White Bird in a Blizzard is by no means a bad movie, but there just isn’t enough story to sustain its brief but leisurely 91 minutes. Shailene Woodley plays a 17-year-old whose neurotic mother (Eva Green!) suddenly disappears without a trace. She’s now living alone with her stolid dad (Christopher Meloni), hanging with her offbeat high school buddies and exploring her sexuality with the investigating police detective. The crux of the movie is that she’s trying to imagine why and how her mother left, all the while ignoring one of the most likely scenarios.
It’s all a mild disappointment from writer-director Gregg Araki. I loved Araki’s 2004 masterpiece Mysterious Skin (with Joseph Gordon-Levitt) and enjoyed his sci-fi sex romp Kaboom. White Bird in a Blizzard is weird at times, but not as “Araki weird” as it perhaps needed to be. He pretty much wastes Woodley, one of our very finest screen actresses. She’s very good, as is Thomas Jane as the detective.
White Bird in a Blizzard opens tomorrow in theaters and is available streaming on Amazon, iTunes, Vudu, YouTube, Google Play and Xbox Video.

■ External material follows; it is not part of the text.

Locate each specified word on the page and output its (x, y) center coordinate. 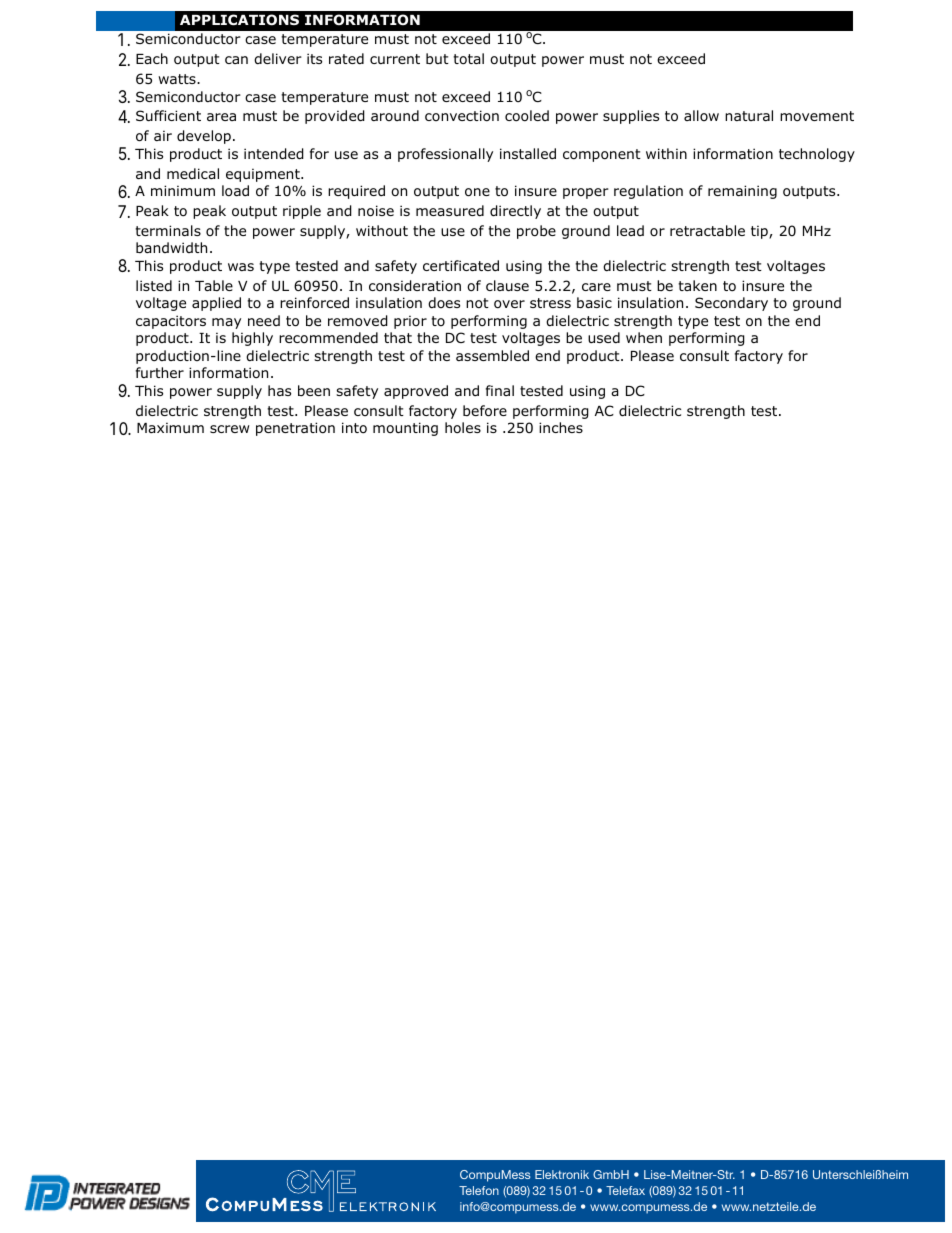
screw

On Halloween, Turner Classic Movies is bringing us a campy Vincent Price horror classic from 1959, The Tingler. It has a scary premise – a parasite embedding itself in people’s spine and feeding on them – unaware until they feel a tingle AND THEN IT MAY BE TOO LATE! When finally revealed, the grown parasite is VERY scary-looking. Conveniently, the infested can weaken the parasite by screaming. Horror schlockmeister William Castle reportedly installed buzzers in the backs of some theater seats, so some audience members would get an actual tingle in the spine at the scariest moments. In the trailer below, Castle preps his audiences to scream if they feel a tingle. It’s a cult classic.
As the French psychological drama The Blue Room opens, a couple is having sex. We quickly learn that they are both married, but not to each other. And next, we see the man being interviewed in a police station. But The Blue Room is not a conventional police procedural, because the audience doesn’t know what crime he is suspected of committing. He knows what the crime is, but he doesn’t know how it happened. In The Blue Room‘s brisk 75 minutes, more and more is revealed to the audience and to our protagonist. He finally understands it all, but it’s too late.
The structure of the story is very inventive, co-written by the movie’s stars, Mathieu Amalric and Stéphanie Cléau, and directed by Amalric. Amalric is very good as a guy who spends the movie wondering “how did I get here, and how bad can this get?” It’s a dark little story that requires the audience to keep pace – and it’s pretty successful.